Si la région du Sud algérien est habituée depuis longtemps à faire face au manque de carburant, la crise du gasoil est, cependant, fortement ressentie ces derniers mois dans la wilaya d’Adrar. Et pour cause, les quelques stations-service éparpillées dans la vaste capitale du Touat ne bénéficient plus de quantités suffisantes pour répondre à la demande.
La quantité journalière distribuée par Naftal pour chaque station-service qui était, il n’y a pas si longtemps, de 40 000 litres a été ramenée à seulement 13 000 litres ! Mais quelles sont les raisons qui ont poussé Naftal à revoir à la baisse la quantité de gasoil distribuée dans cette région ? En l’absence des autorités compétentes en ce 18 février, journée non ouvrable pour l’administration, nous avons sollicité des propriétaires de station-service qui expliquent que cette pénurie est la conséquence directe de la fermeture de la raffinerie algéro-chinoise d’Adrar, implantée dans la ville de Sbaâ, à
50 km du chef-lieu de wilaya, propriété du groupe Sonatrach et la Chinese national petrolium corporation (CNPC), dont 70% des actions sont détenus par la société chinoise.

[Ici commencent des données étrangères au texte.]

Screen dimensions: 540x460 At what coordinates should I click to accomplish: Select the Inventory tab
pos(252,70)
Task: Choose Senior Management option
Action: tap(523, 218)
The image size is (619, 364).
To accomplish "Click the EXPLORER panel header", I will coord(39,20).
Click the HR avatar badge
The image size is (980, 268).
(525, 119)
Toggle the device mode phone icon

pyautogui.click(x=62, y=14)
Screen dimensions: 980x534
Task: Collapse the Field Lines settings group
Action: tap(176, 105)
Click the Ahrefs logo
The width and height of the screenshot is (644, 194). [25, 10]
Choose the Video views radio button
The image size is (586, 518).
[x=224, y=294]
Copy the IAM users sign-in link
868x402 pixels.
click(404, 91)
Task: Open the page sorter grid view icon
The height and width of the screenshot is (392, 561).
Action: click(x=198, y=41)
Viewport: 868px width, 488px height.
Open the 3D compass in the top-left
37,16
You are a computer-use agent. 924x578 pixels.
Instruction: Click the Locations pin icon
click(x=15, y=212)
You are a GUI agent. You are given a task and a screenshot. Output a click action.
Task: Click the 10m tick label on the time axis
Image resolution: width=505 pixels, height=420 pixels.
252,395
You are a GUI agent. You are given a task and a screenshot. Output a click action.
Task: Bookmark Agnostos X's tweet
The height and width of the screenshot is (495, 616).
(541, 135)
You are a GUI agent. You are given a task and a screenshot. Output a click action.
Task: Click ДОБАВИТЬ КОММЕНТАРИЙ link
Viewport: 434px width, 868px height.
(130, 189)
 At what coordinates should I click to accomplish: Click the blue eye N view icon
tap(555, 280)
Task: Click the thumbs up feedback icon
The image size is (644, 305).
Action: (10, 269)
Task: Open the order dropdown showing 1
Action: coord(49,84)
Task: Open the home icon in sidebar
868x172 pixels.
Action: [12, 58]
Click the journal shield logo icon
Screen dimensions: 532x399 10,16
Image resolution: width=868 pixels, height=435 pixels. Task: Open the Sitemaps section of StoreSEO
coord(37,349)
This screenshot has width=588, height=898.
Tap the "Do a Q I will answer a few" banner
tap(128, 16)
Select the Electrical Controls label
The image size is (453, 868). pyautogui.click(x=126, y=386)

Entrée en activité en mai 2007 avec une capacité de production de 600 000 tonnes par an (produits dérivés de pétrole), la fermeture de cette raffinerie avait été décidée suite au conflit opposant les travailleurs à leur employeur.
La reprise des activités de cette raffinerie annoncée tarde toujours à être exécutée, et ce, en dépit d’un accord trouvé entre Sonatrach et la société chinoise, en janvier dernier. Mais pas seulement ! La pénurie serait, par ailleurs, provoquée par les travaux d’entretien engagés, ces derniers temps, par la raffinerie d’Arzew dont les produits alimentent, en grande partie, la région du Sud. Ceci sans parler des intempéries qui causent aussi un autre problème qui entrave l’acheminement du carburant du Nord vers le Sud. “Aujourd’hui, nous ne recevons plus que
12 000 à 14 000 litres par jour, soit près de trois fois moins de ce que Naftal nous distribuait, environ
40 000 litres par jour, avant le mois de décembre dernier. Franchement, on éprouve toutes les difficultés du monde pour satisfaire la demande de nos clients, qui plus est, devient de plus en plus importante. 13 000 litres suffisent à peine pour quatre ou cinq camions !” regrette le propriétaire d’une des plus importantes station d’Adrar, où s’approvisionnent presque tous les camionneurs interdits d’accéder aux stations-service sises dans le centre-ville. La présente pénurie aura ainsi provoqué une forte tension, notamment chez les camionneurs et autres transporteurs devant parcourir souvent des centaines de kilomètres pour accomplir leurs services respectifs.
Les interminables queues sont perceptibles dans toutes les stations-service, privées ou publiques, où nous nous sommes rendus ce week-end. En fait, cette situation est remarquable à plusieurs centaines de kilomètres bien avant la ville d’Adrar, puisque les villes de Ghardaïa, Naâma et Timimoun sont également affectées par la pénurie de gasoil. “Vous imaginez que j’ai déjà passé quatre nuits ici à la pompe à essence, et je ne sais pas encore si je suis servi aujourd’hui ou non, alors que mon autorisation, limitée à 5 jours, pour faire le trajet vers le Mali expirera dès demain ! D’où je serai d’ailleurs obligé de me présenter, une fois mon camion alimenté en carburant, à la direction des douanes pour refaire mon autorisation, dite passe-avant”, affirme, la mine défaite, K. D., camionneur rencontré à la station-service dite M’rabti implantée sur l’axe routier joignant Adrar à Reggane.
Ce camionneur désabusé ne rate pas l’occasion pour lancer un appel aux responsables de l’unique télévision nationale, (ENTV) pour dépêcher une équipe sur les lieux afin de rendre compte de cette “amère réalité que nous vivons loin des yeux des décideurs”. Cette réalité est davantage amplifiée de plus en plus qu’on avance vers les régions de l’extrême sud du pays, telles que Reggane, Bordj Badji-Mokhtar ou encore la commune frontalière avec le Mali, Timiaouine.